— 課題 —
下のリンゴについての本文から、「温暖化があたえるさまざまな影響が、」から「というはなしをきいた。」までをすべて、一字も変えずに書き写すこと。

— 本文 —
☆ ☆ ☆ ☆ ☆

2013年08月20日

日本農政の失敗と、箱の底のほうからくさっていくミカンの関係

温暖化でリンゴがあまくなったということが
新聞にのっていた。
スイカやメロンじゃあるまいし、
あまさがますことと、おいしくなることとは、
リンゴにはあんまり関係ないはずだ。
紅玉のようにすっぱさをうりものにする品種もある。
温暖化があたえるさまざまな影響が、
こんなところにもおよんでいるのが意外でしょう?
というニュアンスに、つい反発したくなった。

リンゴというといつもおもいだすのが
大学の授業での「リンゴがおいしくなかった」はなしだ。
農学部にぞくしていたわたしは、ある講義で
「日本の農政はリンゴをさかんに奨励しましたが、失敗でした」
というはなしをきいた。
なぜだろう?と、つづく説明をまっていたら、
なんと「リンゴがおいしくなかったからです」ということだ。
なにかよほど複雑な事情があったのだろうと
まじめにきいていたのに、カックンとなってしまった。
でもこれは、きっとまじめなはなしなのだ。

えらい役人が頭をしぼって(しぼったんだろうな)
つくりあげた政策でも、
けっきょくのところかってもらえなければどうしようもない。
でも、その理由は「おいしくなかったから」だけではないだろう。
日本人の食生活とのかねあいとか、
アップルパイをたべないから、とか
皮をむくのがめんどくさかったから、とか
いろいろな理由があろうだろうに、
それをただ「おいしくなかったから」と
いいきってしまう教授のとらえ方におどろかされた。

☆ ☆ ☆ ☆ ☆

— 元データ —
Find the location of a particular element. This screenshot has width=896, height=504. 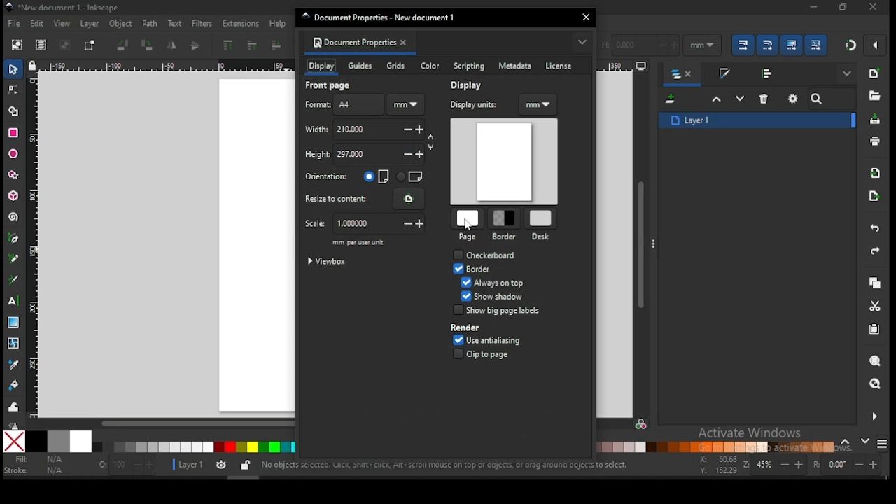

☆ ☆ ☆ ☆ ☆

— 解答 —
温暖化があたえるさまざまな影響が、
こんなところにもおよんでいるのが意外でしょう?
というニュアンスに、つい反発したくなった。

リンゴというといつもおもいだすのが
大学の授業での「リンゴがおいしくなかった」はなしだ。
農学部にぞくしていたわたしは、ある講義で
「日本の農政はリンゴをさかんに奨励しましたが、失敗でした」
というはなしをきいた。